Abstract
Aims: The aim of this study is to evaluate the clinical efficacy of computed tomography
(CT)-guided radiofrequency (RF) ablation as a minimally invasive therapy for osteoid
osteoma. Materials and Methods: This is a retrospective analysis of prospectively maintained data of 43 symptomatic
osteoid osteoma patients who were treated by radiofrequency ablation (RFA). Forty
out of 43 patients were naive cases and underwent primary treatment for osteoid osteoma
with RFA, whereas 3 patients included in the study underwent RFA for local recurrence
after having undergone surgical treatment. Diagnosis was based on clinical and characteristic
imaging findings, and biopsy was done for cases with atypical presentation.

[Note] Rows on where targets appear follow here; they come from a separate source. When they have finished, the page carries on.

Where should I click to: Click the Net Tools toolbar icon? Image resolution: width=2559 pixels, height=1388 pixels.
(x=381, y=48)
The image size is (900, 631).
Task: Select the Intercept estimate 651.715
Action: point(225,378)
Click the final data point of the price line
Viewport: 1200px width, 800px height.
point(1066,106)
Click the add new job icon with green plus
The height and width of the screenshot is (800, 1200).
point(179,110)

Pre and
post procedure Visual Analog Score (VAS) was documented in all cases. Monopolar RFA
system was used in all patients, and the electrode was placed within the lesion nidus
under CT guidance coaxially through 11G introducer needle. Ablation was performed
at 90° C for 5 min. Results: Technical success rate of intranidal placement of electrode was 100%. The primary
clinical success in our study was 97.7% (42 of 43), and the secondary clinical success
was 100%.Pre and postprocedure VAS score in our study group was 7.8 and 0.4, respectively.
Mean follow-up period in our study was 48 months (Range: 4–129 months).One patient
had recurrence of pain 4 years after treatment and was treated successfully by a second
session. Minor complications were seen in 3 patients with two cases of RF pad burns
and one case of skin burn at the treatment site, and these were managed conservatively.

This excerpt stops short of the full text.